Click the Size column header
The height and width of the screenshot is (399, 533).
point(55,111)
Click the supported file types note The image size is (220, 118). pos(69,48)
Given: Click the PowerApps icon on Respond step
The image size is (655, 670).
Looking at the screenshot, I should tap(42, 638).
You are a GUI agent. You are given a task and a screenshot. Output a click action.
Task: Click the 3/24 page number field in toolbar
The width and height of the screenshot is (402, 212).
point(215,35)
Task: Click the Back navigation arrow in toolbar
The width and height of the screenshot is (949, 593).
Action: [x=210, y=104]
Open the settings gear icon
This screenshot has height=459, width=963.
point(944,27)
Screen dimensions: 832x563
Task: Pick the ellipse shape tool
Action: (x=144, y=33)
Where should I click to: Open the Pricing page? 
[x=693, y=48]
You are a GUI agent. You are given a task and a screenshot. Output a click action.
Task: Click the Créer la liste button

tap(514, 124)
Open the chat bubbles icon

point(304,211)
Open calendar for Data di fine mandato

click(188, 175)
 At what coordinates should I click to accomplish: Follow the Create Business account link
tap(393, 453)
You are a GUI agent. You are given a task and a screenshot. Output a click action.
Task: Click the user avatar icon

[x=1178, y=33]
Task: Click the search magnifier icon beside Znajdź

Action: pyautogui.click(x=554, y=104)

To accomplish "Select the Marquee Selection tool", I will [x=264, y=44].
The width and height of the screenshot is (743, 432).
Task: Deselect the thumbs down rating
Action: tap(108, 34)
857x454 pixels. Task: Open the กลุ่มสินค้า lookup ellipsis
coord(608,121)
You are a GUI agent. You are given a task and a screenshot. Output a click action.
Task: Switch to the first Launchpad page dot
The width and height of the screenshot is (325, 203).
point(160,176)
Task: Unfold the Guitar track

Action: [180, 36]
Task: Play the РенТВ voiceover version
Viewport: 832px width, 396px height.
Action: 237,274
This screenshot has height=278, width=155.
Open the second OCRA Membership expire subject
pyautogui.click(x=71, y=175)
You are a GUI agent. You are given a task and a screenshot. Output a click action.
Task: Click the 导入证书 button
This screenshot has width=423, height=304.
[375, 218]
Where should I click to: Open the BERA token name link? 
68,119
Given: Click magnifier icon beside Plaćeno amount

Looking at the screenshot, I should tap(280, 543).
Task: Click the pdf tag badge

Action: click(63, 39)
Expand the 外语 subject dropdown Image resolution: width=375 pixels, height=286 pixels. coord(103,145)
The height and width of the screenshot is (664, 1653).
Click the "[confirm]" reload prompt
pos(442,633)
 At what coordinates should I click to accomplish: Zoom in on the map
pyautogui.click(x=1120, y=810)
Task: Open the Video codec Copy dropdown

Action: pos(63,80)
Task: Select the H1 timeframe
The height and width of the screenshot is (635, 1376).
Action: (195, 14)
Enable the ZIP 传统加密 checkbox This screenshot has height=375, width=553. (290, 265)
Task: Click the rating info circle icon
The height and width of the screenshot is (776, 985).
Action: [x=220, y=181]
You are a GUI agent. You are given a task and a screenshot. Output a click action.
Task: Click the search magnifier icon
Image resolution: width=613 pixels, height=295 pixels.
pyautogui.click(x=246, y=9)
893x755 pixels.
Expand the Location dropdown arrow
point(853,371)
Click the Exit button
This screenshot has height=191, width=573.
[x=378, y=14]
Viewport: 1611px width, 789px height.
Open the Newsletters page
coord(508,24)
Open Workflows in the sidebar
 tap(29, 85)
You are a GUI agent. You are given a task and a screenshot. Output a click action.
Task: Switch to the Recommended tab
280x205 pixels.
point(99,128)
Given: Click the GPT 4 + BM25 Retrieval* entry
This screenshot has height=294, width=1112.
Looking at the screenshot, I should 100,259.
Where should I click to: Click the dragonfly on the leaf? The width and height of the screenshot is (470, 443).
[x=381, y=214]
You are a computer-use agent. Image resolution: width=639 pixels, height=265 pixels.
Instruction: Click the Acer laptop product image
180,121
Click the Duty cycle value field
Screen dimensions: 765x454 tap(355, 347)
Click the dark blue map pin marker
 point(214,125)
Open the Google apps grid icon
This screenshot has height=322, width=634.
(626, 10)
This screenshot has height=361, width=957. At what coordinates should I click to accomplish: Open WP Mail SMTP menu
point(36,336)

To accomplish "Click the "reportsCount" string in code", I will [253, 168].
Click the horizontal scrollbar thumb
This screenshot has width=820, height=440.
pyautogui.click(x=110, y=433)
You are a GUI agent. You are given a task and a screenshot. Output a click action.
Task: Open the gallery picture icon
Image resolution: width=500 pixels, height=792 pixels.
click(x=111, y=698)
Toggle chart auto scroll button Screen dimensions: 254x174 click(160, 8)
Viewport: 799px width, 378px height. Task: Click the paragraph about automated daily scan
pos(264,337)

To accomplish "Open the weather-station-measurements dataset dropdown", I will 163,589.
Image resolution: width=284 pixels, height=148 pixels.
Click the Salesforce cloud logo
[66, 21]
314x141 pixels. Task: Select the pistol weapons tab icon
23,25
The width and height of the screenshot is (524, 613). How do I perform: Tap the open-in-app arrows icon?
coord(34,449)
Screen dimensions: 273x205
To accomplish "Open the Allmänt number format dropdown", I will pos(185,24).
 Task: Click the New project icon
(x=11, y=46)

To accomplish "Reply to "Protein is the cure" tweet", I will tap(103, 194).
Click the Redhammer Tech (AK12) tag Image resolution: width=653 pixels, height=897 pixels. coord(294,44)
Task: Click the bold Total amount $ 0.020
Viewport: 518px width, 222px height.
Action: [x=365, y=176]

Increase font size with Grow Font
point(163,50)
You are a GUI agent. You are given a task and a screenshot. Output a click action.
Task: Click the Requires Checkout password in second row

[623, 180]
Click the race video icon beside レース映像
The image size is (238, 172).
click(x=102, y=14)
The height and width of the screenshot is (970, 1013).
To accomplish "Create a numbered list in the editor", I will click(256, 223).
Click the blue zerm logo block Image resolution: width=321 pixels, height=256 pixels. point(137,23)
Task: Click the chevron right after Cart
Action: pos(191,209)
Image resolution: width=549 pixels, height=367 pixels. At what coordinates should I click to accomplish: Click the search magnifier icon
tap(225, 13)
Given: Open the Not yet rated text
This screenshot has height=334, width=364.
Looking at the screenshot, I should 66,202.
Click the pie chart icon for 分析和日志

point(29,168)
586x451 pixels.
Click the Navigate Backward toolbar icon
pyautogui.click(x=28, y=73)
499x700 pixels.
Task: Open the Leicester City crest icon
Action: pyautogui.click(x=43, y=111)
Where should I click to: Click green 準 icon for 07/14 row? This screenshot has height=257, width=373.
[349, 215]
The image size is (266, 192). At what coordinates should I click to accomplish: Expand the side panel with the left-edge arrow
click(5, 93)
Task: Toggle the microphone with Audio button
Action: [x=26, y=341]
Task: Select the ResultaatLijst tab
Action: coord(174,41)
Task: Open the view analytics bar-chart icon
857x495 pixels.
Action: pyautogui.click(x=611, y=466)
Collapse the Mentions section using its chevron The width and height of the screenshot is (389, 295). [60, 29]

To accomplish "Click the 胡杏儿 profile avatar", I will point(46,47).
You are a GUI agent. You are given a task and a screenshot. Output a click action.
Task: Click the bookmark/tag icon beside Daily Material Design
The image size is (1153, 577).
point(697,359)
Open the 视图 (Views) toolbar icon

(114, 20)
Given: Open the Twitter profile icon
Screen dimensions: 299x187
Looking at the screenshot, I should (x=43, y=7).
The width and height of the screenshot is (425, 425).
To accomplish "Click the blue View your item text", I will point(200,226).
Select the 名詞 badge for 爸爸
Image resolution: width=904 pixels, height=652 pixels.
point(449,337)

* REQUIREMENT *
Each entry above needs to be retyped exactly.

* ANSWER SECTION *
Click the Size column header
The height and width of the screenshot is (399, 533).
point(55,111)
Click the supported file types note The image size is (220, 118). pos(69,48)
Given: Click the PowerApps icon on Respond step
The image size is (655, 670).
Looking at the screenshot, I should tap(42, 638).
You are a GUI agent. You are given a task and a screenshot. Output a click action.
Task: Click the 3/24 page number field in toolbar
The width and height of the screenshot is (402, 212).
point(215,35)
Task: Click the Back navigation arrow in toolbar
The width and height of the screenshot is (949, 593).
Action: [x=210, y=104]
Open the settings gear icon
This screenshot has height=459, width=963.
point(944,27)
Screen dimensions: 832x563
Task: Pick the ellipse shape tool
Action: (x=144, y=33)
Where should I click to: Open the Pricing page? 
[x=693, y=48]
You are a GUI agent. You are given a task and a screenshot. Output a click action.
Task: Click the Créer la liste button

tap(514, 124)
Open the chat bubbles icon

point(304,211)
Open calendar for Data di fine mandato

click(188, 175)
 At what coordinates should I click to accomplish: Follow the Create Business account link
tap(393, 453)
You are a GUI agent. You are given a task and a screenshot. Output a click action.
Task: Click the user avatar icon

[x=1178, y=33]
Task: Click the search magnifier icon beside Znajdź

Action: pyautogui.click(x=554, y=104)

To accomplish "Select the Marquee Selection tool", I will [x=264, y=44].
The width and height of the screenshot is (743, 432).
Task: Deselect the thumbs down rating
Action: tap(108, 34)
857x454 pixels. Task: Open the กลุ่มสินค้า lookup ellipsis
coord(608,121)
You are a GUI agent. You are given a task and a screenshot. Output a click action.
Task: Switch to the first Launchpad page dot
The width and height of the screenshot is (325, 203).
point(160,176)
Task: Unfold the Guitar track

Action: [180, 36]
Task: Play the РенТВ voiceover version
Viewport: 832px width, 396px height.
Action: 237,274
This screenshot has height=278, width=155.
Open the second OCRA Membership expire subject
pyautogui.click(x=71, y=175)
You are a GUI agent. You are given a task and a screenshot. Output a click action.
Task: Click the 导入证书 button
This screenshot has width=423, height=304.
[375, 218]
Where should I click to: Open the BERA token name link? 
68,119
Given: Click magnifier icon beside Plaćeno amount

Looking at the screenshot, I should tap(280, 543).
Task: Click the pdf tag badge

Action: click(63, 39)
Expand the 外语 subject dropdown Image resolution: width=375 pixels, height=286 pixels. coord(103,145)
The height and width of the screenshot is (664, 1653).
Click the "[confirm]" reload prompt
pos(442,633)
 At what coordinates should I click to accomplish: Zoom in on the map
pyautogui.click(x=1120, y=810)
Task: Open the Video codec Copy dropdown

Action: pos(63,80)
Task: Select the H1 timeframe
The height and width of the screenshot is (635, 1376).
Action: (195, 14)
Enable the ZIP 传统加密 checkbox This screenshot has height=375, width=553. (290, 265)
Task: Click the rating info circle icon
The height and width of the screenshot is (776, 985).
Action: [x=220, y=181]
You are a GUI agent. You are given a task and a screenshot. Output a click action.
Task: Click the search magnifier icon
Image resolution: width=613 pixels, height=295 pixels.
pyautogui.click(x=246, y=9)
893x755 pixels.
Expand the Location dropdown arrow
point(853,371)
Click the Exit button
This screenshot has height=191, width=573.
[x=378, y=14]
Viewport: 1611px width, 789px height.
Open the Newsletters page
coord(508,24)
Open Workflows in the sidebar
 tap(29, 85)
You are a GUI agent. You are given a task and a screenshot. Output a click action.
Task: Switch to the Recommended tab
280x205 pixels.
point(99,128)
Given: Click the GPT 4 + BM25 Retrieval* entry
This screenshot has height=294, width=1112.
Looking at the screenshot, I should 100,259.
Where should I click to: Click the dragonfly on the leaf? The width and height of the screenshot is (470, 443).
[x=381, y=214]
You are a computer-use agent. Image resolution: width=639 pixels, height=265 pixels.
Instruction: Click the Acer laptop product image
180,121
Click the Duty cycle value field
Screen dimensions: 765x454 tap(355, 347)
Click the dark blue map pin marker
 point(214,125)
Open the Google apps grid icon
This screenshot has height=322, width=634.
(626, 10)
This screenshot has height=361, width=957. At what coordinates should I click to accomplish: Open WP Mail SMTP menu
point(36,336)

To accomplish "Click the "reportsCount" string in code", I will [253, 168].
Click the horizontal scrollbar thumb
This screenshot has width=820, height=440.
pyautogui.click(x=110, y=433)
You are a GUI agent. You are given a task and a screenshot. Output a click action.
Task: Open the gallery picture icon
Image resolution: width=500 pixels, height=792 pixels.
click(x=111, y=698)
Toggle chart auto scroll button Screen dimensions: 254x174 click(160, 8)
Viewport: 799px width, 378px height. Task: Click the paragraph about automated daily scan
pos(264,337)

To accomplish "Open the weather-station-measurements dataset dropdown", I will 163,589.
Image resolution: width=284 pixels, height=148 pixels.
Click the Salesforce cloud logo
[66, 21]
314x141 pixels. Task: Select the pistol weapons tab icon
23,25
The width and height of the screenshot is (524, 613). How do I perform: Tap the open-in-app arrows icon?
coord(34,449)
Screen dimensions: 273x205
To accomplish "Open the Allmänt number format dropdown", I will pos(185,24).
 Task: Click the New project icon
(x=11, y=46)

To accomplish "Reply to "Protein is the cure" tweet", I will tap(103, 194).
Click the Redhammer Tech (AK12) tag Image resolution: width=653 pixels, height=897 pixels. coord(294,44)
Task: Click the bold Total amount $ 0.020
Viewport: 518px width, 222px height.
Action: [x=365, y=176]

Increase font size with Grow Font
point(163,50)
You are a GUI agent. You are given a task and a screenshot. Output a click action.
Task: Click the Requires Checkout password in second row

[623, 180]
Click the race video icon beside レース映像
The image size is (238, 172).
click(x=102, y=14)
The height and width of the screenshot is (970, 1013).
To accomplish "Create a numbered list in the editor", I will click(256, 223).
Click the blue zerm logo block Image resolution: width=321 pixels, height=256 pixels. point(137,23)
Task: Click the chevron right after Cart
Action: pos(191,209)
Image resolution: width=549 pixels, height=367 pixels. At what coordinates should I click to accomplish: Click the search magnifier icon
tap(225, 13)
Given: Open the Not yet rated text
This screenshot has height=334, width=364.
Looking at the screenshot, I should 66,202.
Click the pie chart icon for 分析和日志

point(29,168)
586x451 pixels.
Click the Navigate Backward toolbar icon
pyautogui.click(x=28, y=73)
499x700 pixels.
Task: Open the Leicester City crest icon
Action: pyautogui.click(x=43, y=111)
Where should I click to: Click green 準 icon for 07/14 row? This screenshot has height=257, width=373.
[349, 215]
The image size is (266, 192). At what coordinates should I click to accomplish: Expand the side panel with the left-edge arrow
click(5, 93)
Task: Toggle the microphone with Audio button
Action: [x=26, y=341]
Task: Select the ResultaatLijst tab
Action: coord(174,41)
Task: Open the view analytics bar-chart icon
857x495 pixels.
Action: pyautogui.click(x=611, y=466)
Collapse the Mentions section using its chevron The width and height of the screenshot is (389, 295). [60, 29]

To accomplish "Click the 胡杏儿 profile avatar", I will point(46,47).
You are a GUI agent. You are given a task and a screenshot. Output a click action.
Task: Click the bookmark/tag icon beside Daily Material Design
The image size is (1153, 577).
point(697,359)
Open the 视图 (Views) toolbar icon

(114, 20)
Given: Open the Twitter profile icon
Screen dimensions: 299x187
Looking at the screenshot, I should (x=43, y=7).
The width and height of the screenshot is (425, 425).
To accomplish "Click the blue View your item text", I will point(200,226).
Select the 名詞 badge for 爸爸
Image resolution: width=904 pixels, height=652 pixels.
point(449,337)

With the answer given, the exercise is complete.